Doug Henwood dhenwood at panix.com
Tue Aug 9 14:40:52 PDT 2011


On Aug 9, 2011, at 5:30 PM, Carrol Cox wrote:


> A invests in "fiance" -- by buying some kind of aper from somebody (B). Now B has the monmey. She does something with it, which puts it in the hands of C. C (bank, individual, corp, whatever) then does something with it.
>
> Can someone suggest stopping points in the sort of pointless circle? Or make it intelligible to a non-economist?
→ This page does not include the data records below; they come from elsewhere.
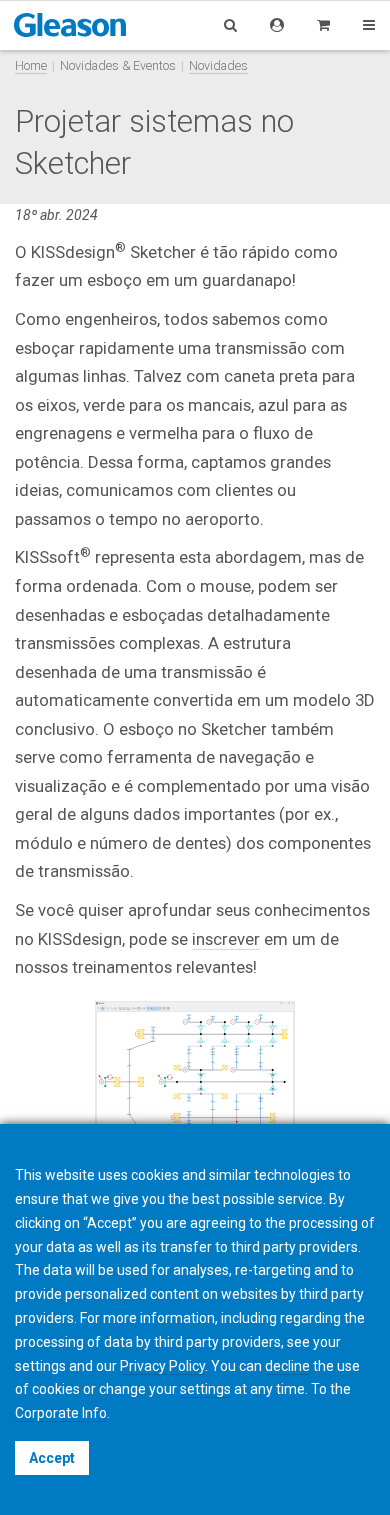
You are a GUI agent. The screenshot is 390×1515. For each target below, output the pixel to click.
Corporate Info (61, 1413)
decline (287, 1366)
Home (31, 65)
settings (205, 1389)
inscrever (226, 939)
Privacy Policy (162, 1366)
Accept (52, 1458)
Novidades (218, 65)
If the money gets deposited in a bank, it could get lent to any number of real-world entities. Barbara Garson did a book, Money Makes the World Go Round, that "tracks" what happens to her advance. She deposited half in a small bank and half in a mutual fund. Obviously there's no meaningful way she could track her personal dollars, but she did follow where the institutions put their money. She chose a small bank in upstate New York, which lends heavily to the interbank (fed funds) market, which means that some of it found its way to Chase. Chase was a major lender to an oil refinery in Indonesia, I think, so she traveled to Indonesia to see the thing she "funded."

I don't remember what happened to the mutual fund - I think it got involved in some takeover engineering or something. But some of that money would find its way into the pockets of money managers, who buy Hamptons real estate and Jaguars with the cash, and employ nannies and gardeners. So that's another entry into the circuits of the "real."